Chiu Lam Leung, Director and Member of the Audit Committee
Mr. Leung has over 23 years of experience in the legal profession and has legal qualifications in both England and Australia. He was appointed as Director and Member of the Audit Committee of the Company on June 7, 2010. Mr. Leung’s legal expertise and extensive experience in business lawsuits can help the Company identify potential audit and legal issues.
Since 1994, Mr. Leung has worked in private practice as a barrister at law. From 1986 through 1994, Mr. Leung was the Crown Counsel and Senior Crown Counsel in the Legal Department of the Hong Kong Government. In this capacity, Mr. Leung’s responsibilities included providing legal advice to various government departments; conducting prosecutions on behalf of the Secretary for Justice in all criminal trials and representing the Secretary for Justice in criminal appeals. Mr. Leung also serves as Legal Consultant to the Hong Kong Chinese Civil Servants’ Association.

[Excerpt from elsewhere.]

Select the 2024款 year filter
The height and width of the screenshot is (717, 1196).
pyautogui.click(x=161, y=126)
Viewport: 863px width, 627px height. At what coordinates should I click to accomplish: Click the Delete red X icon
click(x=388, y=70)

In 1982, Mr. Leung received his Bachelor of Laws from the University of Buckingham in Hong Kong. In addition, Mr. Leung received his Postgraduate degree in Laws and Practice from the City University in London, England.
Yue Kwan Hui, Director
Since 2000, Mr. Hui is the current Chairman of Hill and Associates, a wholly owned subsidiary of Hill and Associates. Hill and Associates is a multi-national risk management and security consultancy headquartered in Hong Kong with over 500 permanent employees operating in over 17 countries.
Mr. Hui was appointed as Director of the Company on June 7, 2010. His experience in risk management and international security will help the Company identify potential issues and threats when conducting business in China.

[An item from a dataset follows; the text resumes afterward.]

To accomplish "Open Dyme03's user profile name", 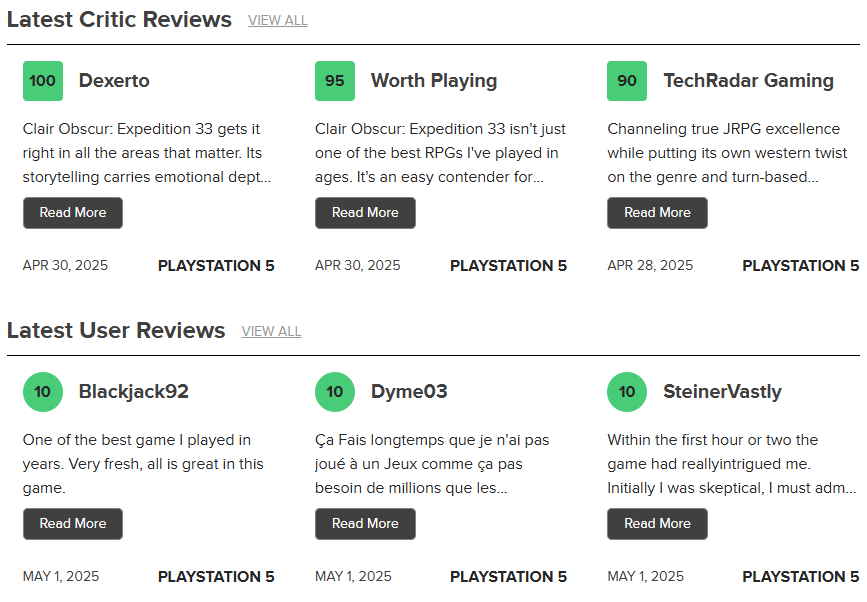I will (x=409, y=392).
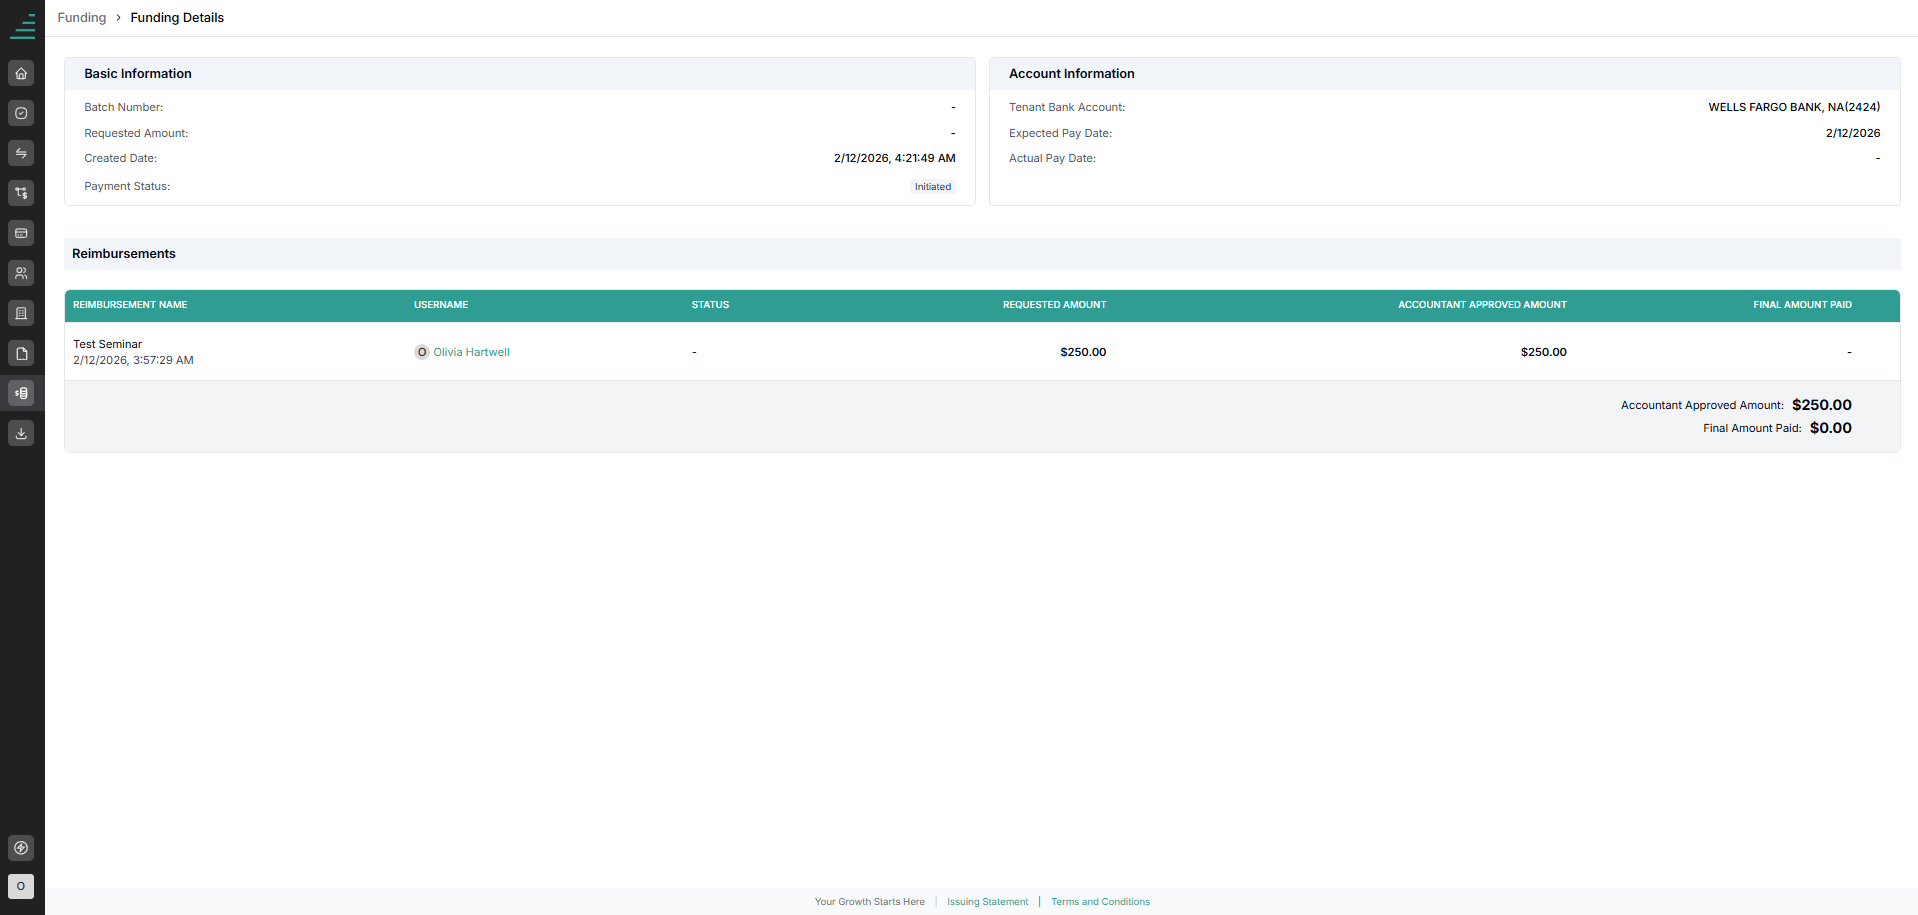Click the Initiated payment status badge
Screen dimensions: 1918x915
[932, 187]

From 1967 through 1992, Mr. Hui served in the Royal Hong Kong Police Force and has a wide range of experience in criminal investigation, protective security, court prosecution and counter terrorist operations. From 1986 until 1992, Mr. Hui served as a Senior Superintendent responsible for internal security matters. In 1994, Mr. Hui entered the private sector and was a founding member of Q-Tec Investigation, a private investigation and guarding company in North America which specialized in fraud and intellectual property rights infringement investigations. In addition, from 1994 until 1996, Mr. Hui served as President of the Toronto Cathy Lions Club and as a member of both the American Society for Industrial Security and the UK Lock Smith Association.

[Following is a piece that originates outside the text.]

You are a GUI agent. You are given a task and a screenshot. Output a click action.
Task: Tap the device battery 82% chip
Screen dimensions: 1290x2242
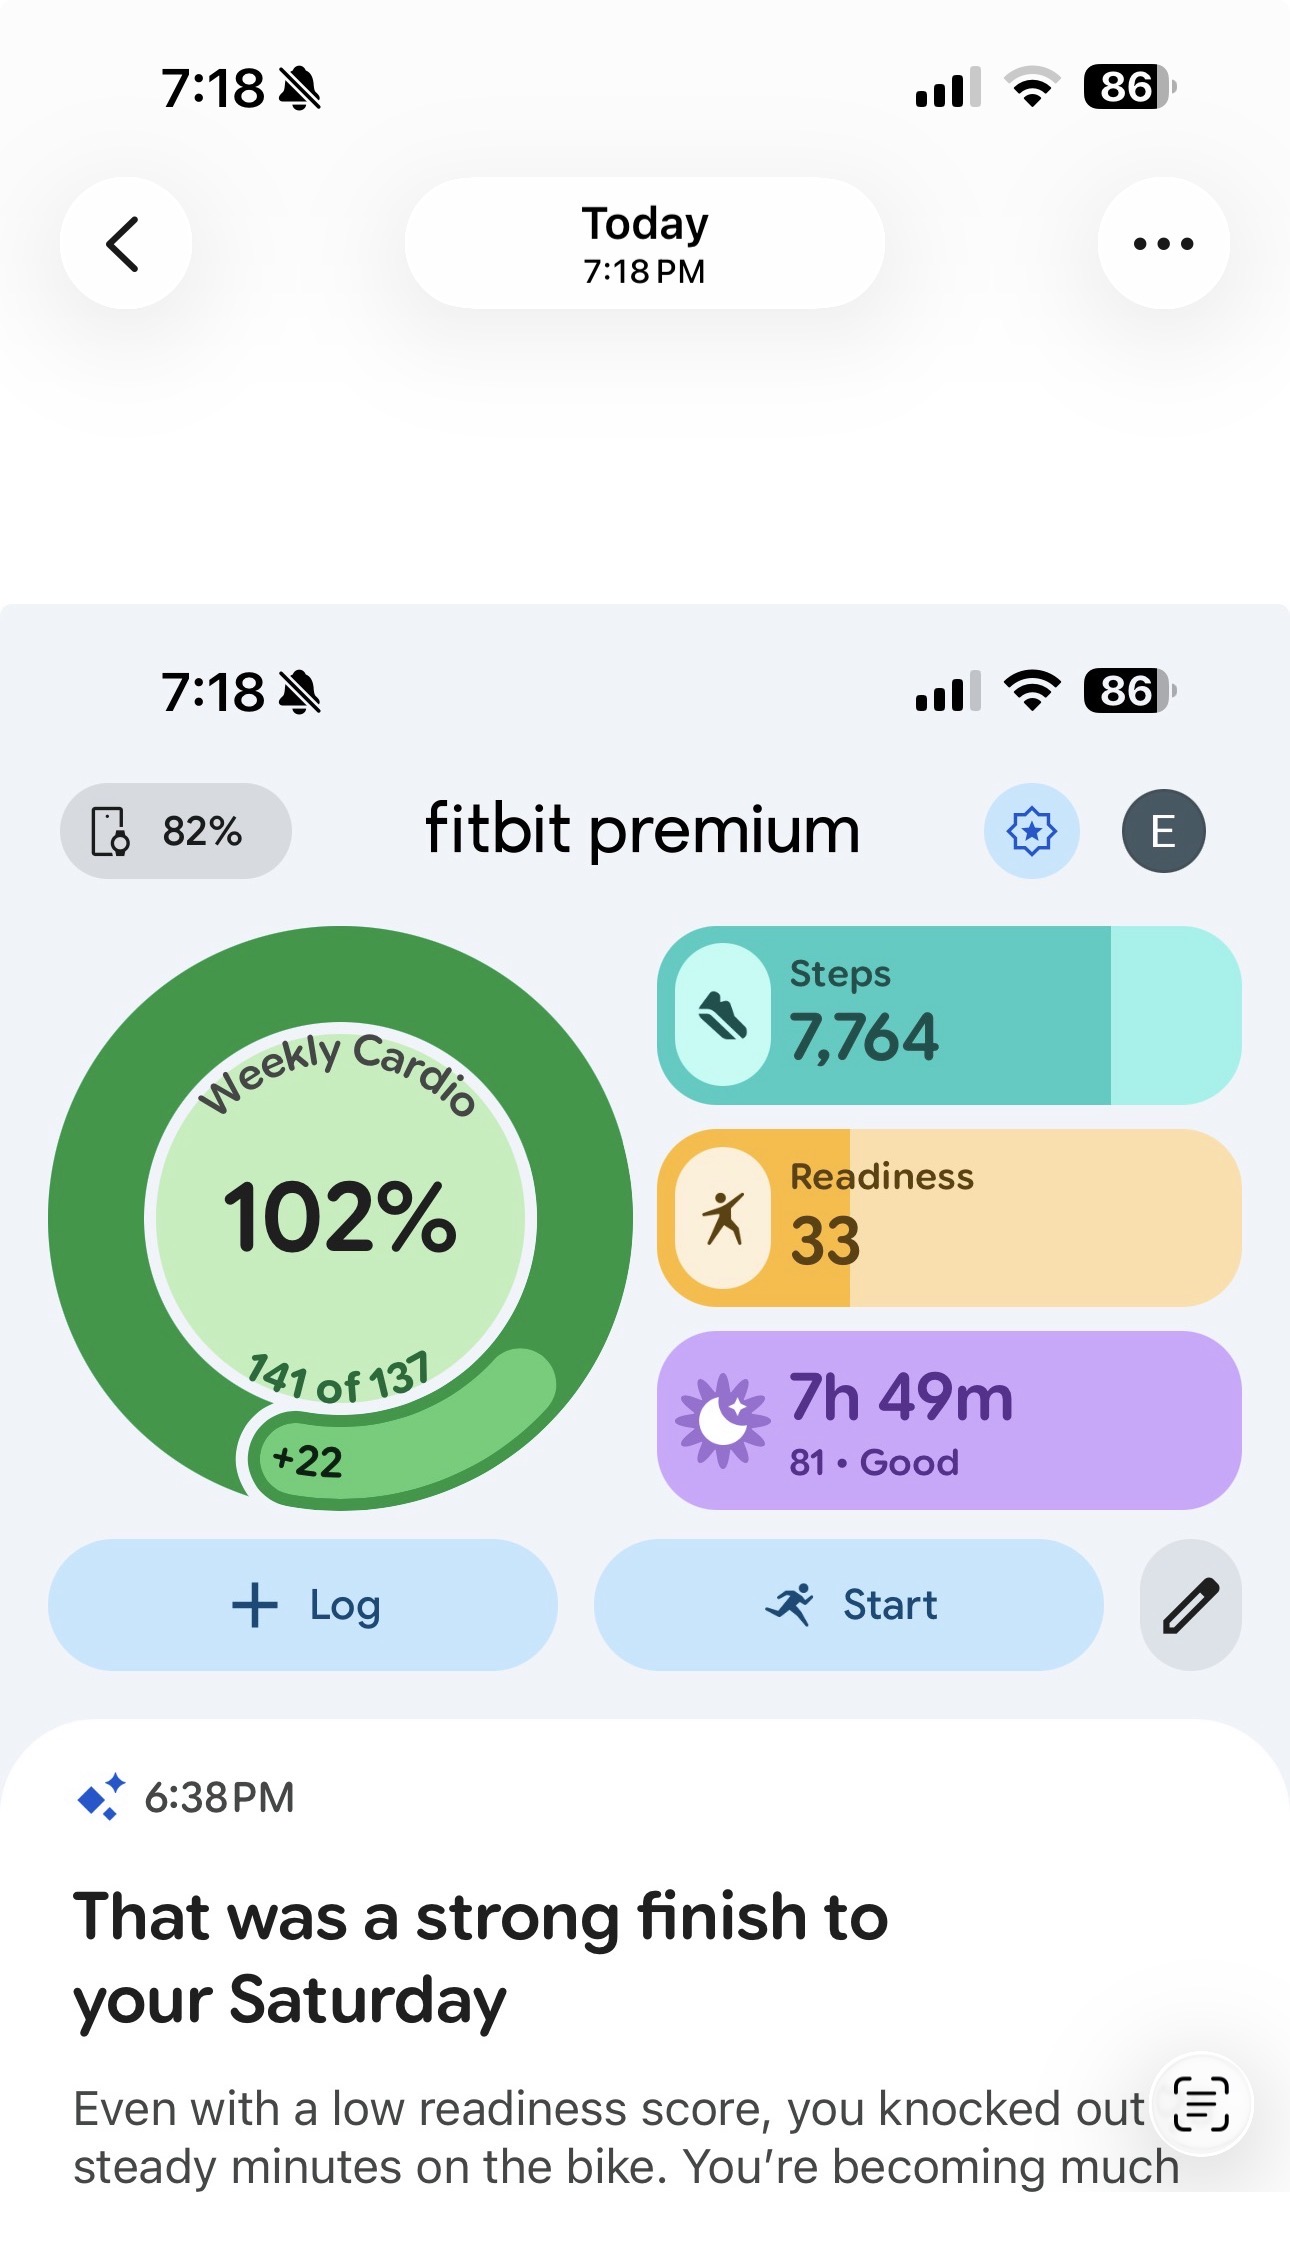[x=176, y=831]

In 1994, Mr. Hui received his MS Security and Risk Management from the University of Leicester in the United Kingdom. In 1974 Mr. Hui received his diploma in the Overseas Police Command Course from the Metropolitan Police in the United Kingdom.
Wang Pan Wong, Director and Member of the Audit Committee
Mr. Wang Pan Wong has 5 years of experience in property development and trading business. Mr. Wong was appointed as Director and Member of the Audit Committee on June 7, 2010, bringing along solid experience in overseeing business and accounting operations in Chinese and Hong Kong businesses. Since 2006, Mr. Wong has served as the general manager of Hung Cheong Investment Limited, a real estate development company in China. In addition, Mr. Wong founded Asia Ace Households Limited in 2008, a trading company which imports and exports gifts and home decors to Canada, Europe and Australia, and has since served as the managing director.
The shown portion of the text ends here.